Stiamo parlando della sofferta testimonianza – ieri al maxi processo Aemilia – di Gennaro Gallo, questore per quasi quattro anni a Reggio Emilia (2004-2008). La chiamata a deporre è da parte delle difese di alcuni imputati. Messo sotto pressione in particolare dall’avvocato difensore Federico De Belvis e poi dal pm antimafia Beatrice Ronchi, l’ex numero uno della nostra questura fa pian piano emergere un inaspettato “quadro” di rapporti intrattenuti con diverse persone alla sbarra proprio per Aemilia e per gli inquirenti con ruoli non indifferenti nella cosca ndranghetista: l’onnipresente autista Domenico Mesiano (condannato in primo grado a (anni e mezzo di reclusione), Alfonso Paolini, Pasquale Brescia, Antonio Muto (classe 1955).
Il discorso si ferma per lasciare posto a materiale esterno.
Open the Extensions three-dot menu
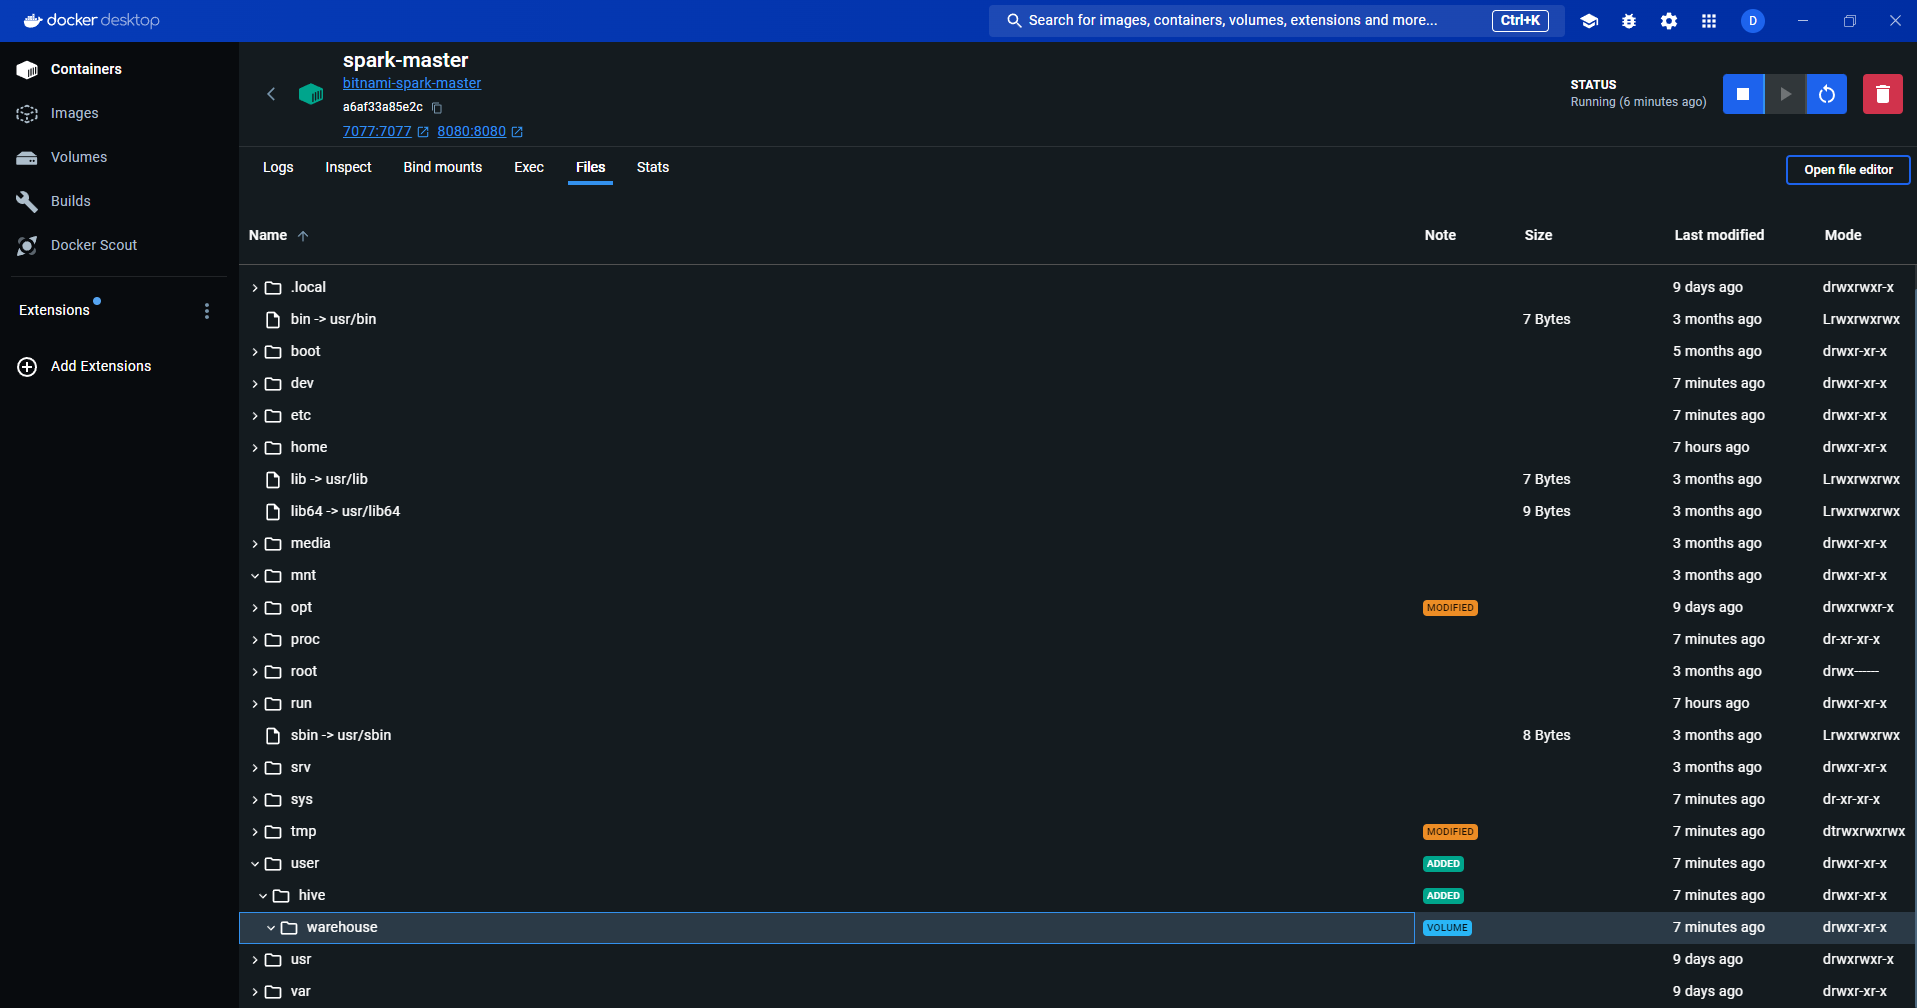This screenshot has height=1008, width=1917. click(207, 311)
Di questi soggetti Gallo dice che in quegli anni «non avevano pregiudizi a loro carico e da quel che ricordo non mi pare che la Mobile indagasse su di loro». Sfumate anche le sue risposte sulla criminalità organizzata a Reggio, per non parlare del commento su quando esplose nel gennaio 2015 la maxi operazione Aemilia: «Sono rimasto sorpreso, ho letto sui giornali dei capi d’imputazione strani». Una serie di affermazioni che portano il presidente della Corte – Francesco Caruso – a sbottare: «È rilevante che il questore dia una totale ignoranza del fenomeno mafioso, dice che non se l’aspettava, eppure è maturato nel tempo in cui lei era questore». Toccato sul vivo, Gallo replica così: «Era la squadra mobile che svolgeva le indagini e riferiva direttamente all’autorità giudiziaria. Io non sapevo su quali persone stessero indagando. Negli incontri periodici a Bologna si parlava delle infiltrazioni e di criminalità organizzata, in riferimento a Reggio l’associazione mafiosa Grande Aracri e in quel periodo si verificavano danneggiamenti tipici di questo modo d’agire. Mai fatti però nomi , si delineava il fenomeno in generale, senza entrare in particolari indagini».

Durante la testimonianza spunta in più punti il problema delle cautele, specie per chi è uomo delle istituzioni, come ben sintetizza il pm Ronchi («Una cautela che abbiamo tutti noi che facciamo questo lavoro è comprendere e sapere chi ci circonda»). E Gallo dice senza tanti giri di parole che le garanzie gliele dava Mesiano, il suo autista: «Di lui mi fidavo ciecamente, non dava adito a nulla, aveva una grossa esperienza». E salta fuori che l’allora questore conobbe Paolini tramite Mesiano: «Ma non amicizia: gli ho sempre dato del lei e non risultavano pregiudizi penali». Paolini, come imprenditore edile, riparò una conduttura in questura, perché era urgente: «Lo chiamò Mesiano, non so con precisione, ma non credo che Paolini venne poi pagato, non ho notizie di fatture». Sempre su Paolini l’ex questore aggiungerà che nella richiesta di porto d’armi, in quel caso, Mesiano tradì la sua fiducia: «Non inserì la dichiarazione dei redditi».

Ma saranno ancora tante le questioni che mettono sui carboni ardenti l’ex questore: le cene agli Antichi Sapori (il ristorante di Brescia), la foto in posa con alcuni imputati di Aemilia alla festa di congedo dalla questura, le modalità con cui concedere certi porti d’arma ritenute dai pm non sufficientemente stringenti. In special modo, la disponibilità ad aiutare Paolini quando, in seguito, gli chiese se poteva combinargli un appuntamento con l’allora commissario straordinario del Comune di Parma. «Lei esce di casa – l’attacca il pm Ronchi – e va davanti al vicino centro commerciale a parlare a questo tizio che ha visto 3-4 volte in tutto?» Gallo si giustifica: «Se un cittadino mi chiede qualcosa, io sono disponibile».